Cellular protein kinase C isozyme regulation by exogenously delivered physiological disulfides - implications of oxidative protein kinase C regulation to cancer prevention

We reported previously that cystine produces regulatory responses in purified, recombinant human protein kinase C-delta (PKCdelta) and PKCepsilon via S-thiolation-triggered mechanisms that are consistent with a cancer preventive effect, i.e. stimulation of the pro-apoptotic, tumor-suppressive isozyme PKCdelta and inactivation of the growth-stimulatory, oncogenic isozyme PKCepsilon, at S-cysteinylation stoichiometries that correspond to modification of a single redox-regulatory cysteine (Cys) switch in each isozyme. In this report, we show that the oxidative regulatory responses of purified PKCdelta and PKCepsilon to cystine are recapitulated in disulfide-treated cells. We report that treatment of COS7-PKCepsilon transfectants with the cystine precursor cystine dimethyl ester (CDME) produced concentration- and time-dependent PKCepsilon inactivation that was associated with oxidative PKCepsilon modification manifested as attenuated band intensity in PKCepsilon immunoblot analyses, and that both PKCepsilon inactivation and modification were reversed by dithiothreitol (DTT) as well as by thioredoxin.
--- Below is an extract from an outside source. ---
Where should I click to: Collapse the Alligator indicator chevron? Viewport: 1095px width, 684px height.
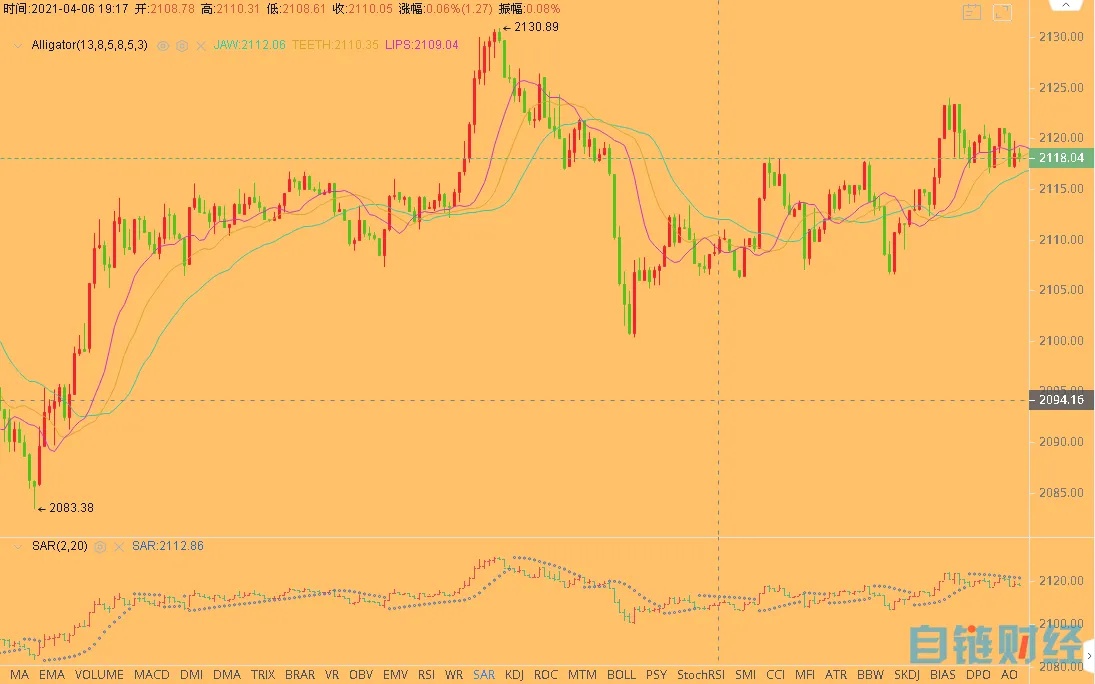17,45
We also show that CDME induced biphasic PKCdelta regulation in COS7-PKCdelta transfectants, with DTT-irreversible PKCdelta stimulation at low and DTT-reversible PKCdelta inactivation at high CDME concentrations. The degrees of PKCdelta versus PKCepsilon inactivation by CDME treatment of COS7-PKC transfectants indicate substantial resistance of PKCdelta to inactivation. The PKCdelta stimulatory response in COS7-PKCdelta cells was triggered only by the disulfide agent and not by its reduced thiol counterpart, providing evidence for an oxidative mechanism. Also paralleling the oxidative stimulation of purified PKCdelta by cystine, the stimulation of PKCdelta elicited by CDME treatment of cells involved a stable structural change, which was evident from the stability of the stimulated form of PKCdelta to immunoprecipitation. Demonstration of oxidative regulation of cellular PKCdelta and PKCepsilon by disulfides in this report provides evidence that redox-regulatory sites in PKCdelta and PKCepsilon may offer novel targets for development of cancer preventive or therapeutic agents that selectively inactivate PKCepsilon or stimulate PKCdelta.